Is there a graph showing the percentage of usage covered by the X most common words in a language?

I think what you are asking for is graphs illustrating Zipf’s law. Google that.  The links at the bottom of the Wikipedia page give graphs from various languages using online corpora.

Regrettably the Zipf’s Law topic here doesn’t have any content yet.

Not sure the graphs would look essentially different, whatever the register of language is: the tail drops off pretty steeply anyway, which is the point of it being a logarithmic distribution.

In Indo-European languages using a Latin alphabet, what’s up with these two letters “ch” that are pronounced (phonetics) so differently?

Roman alphabet digraphs were invented with the digraphs Latin used to represent Greek aspirated letters: <ch th ph>. So <ch> was available very very early on to languages using the Roman alphabet, to represent new sounds.

Palatal sounds are notoriously unstable phonologically: once /k/ goes to [c] (as it did in late Latin), it can then move on to any of [tɕ, tʃ, ʃ, s].

As a back consonant, <c> could be used to convey anything velar or palatal, or even palatoalveolar, given the possible targets of phonetic change for a fronted /k/.
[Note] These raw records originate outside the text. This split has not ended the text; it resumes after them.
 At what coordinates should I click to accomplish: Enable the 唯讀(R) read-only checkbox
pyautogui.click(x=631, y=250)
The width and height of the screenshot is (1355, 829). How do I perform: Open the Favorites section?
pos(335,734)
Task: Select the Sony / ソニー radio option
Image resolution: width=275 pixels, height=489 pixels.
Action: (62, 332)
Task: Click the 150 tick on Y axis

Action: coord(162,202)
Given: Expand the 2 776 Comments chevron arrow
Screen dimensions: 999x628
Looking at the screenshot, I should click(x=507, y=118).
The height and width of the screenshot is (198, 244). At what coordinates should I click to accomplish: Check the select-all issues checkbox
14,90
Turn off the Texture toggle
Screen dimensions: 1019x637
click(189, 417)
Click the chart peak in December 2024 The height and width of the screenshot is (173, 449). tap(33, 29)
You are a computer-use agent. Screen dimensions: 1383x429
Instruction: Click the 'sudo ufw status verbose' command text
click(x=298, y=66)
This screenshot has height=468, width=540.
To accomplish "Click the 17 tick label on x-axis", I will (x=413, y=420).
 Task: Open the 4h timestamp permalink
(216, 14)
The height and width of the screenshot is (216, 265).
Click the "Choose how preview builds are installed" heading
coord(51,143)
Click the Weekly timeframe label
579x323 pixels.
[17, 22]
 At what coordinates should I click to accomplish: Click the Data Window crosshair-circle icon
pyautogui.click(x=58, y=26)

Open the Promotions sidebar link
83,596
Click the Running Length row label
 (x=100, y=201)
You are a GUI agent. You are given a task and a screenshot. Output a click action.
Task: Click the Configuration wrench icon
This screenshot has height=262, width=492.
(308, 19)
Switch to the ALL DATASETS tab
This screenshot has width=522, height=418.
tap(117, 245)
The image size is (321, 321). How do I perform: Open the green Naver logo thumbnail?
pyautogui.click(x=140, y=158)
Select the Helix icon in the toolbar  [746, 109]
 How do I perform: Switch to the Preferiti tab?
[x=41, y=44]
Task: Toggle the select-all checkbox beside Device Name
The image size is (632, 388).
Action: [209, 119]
  • So <ch> could end up being conscripted as something velar—like a velar fricative /x/, in German.
  • Or it can be used to mean that the velar is velar and not palatalised, like <chi> in Italian.
  • Or it can be used to mean something palatal instead of velar—like the palatal stop /c/  in Old French.
  • Or it can be used to represent any phoneme that the unstable /c/ ends up sounding like, including the palatoalveolar /ʃ/ in Modern French, or /tʃ/ in English and Spanish.

Can you say anything using a vocabulary of 100 words?

The claim of Natural semantic metalanguage is that you can with around 60. It was a party trick of Australian linguistics undergrads to speak in NSM; it becomes very stilted very quickly, but in principle you can define a lot of notions with a limited vocabulary, as the asker alludes to. NSM is of course a definition language, rather than a communicative language, but that seems to be what OP is after.

Basic English tries with 850 words, and xkcd’s Up Goer Five English that Robert Collins mentions seems to be of the lineage of Basic English.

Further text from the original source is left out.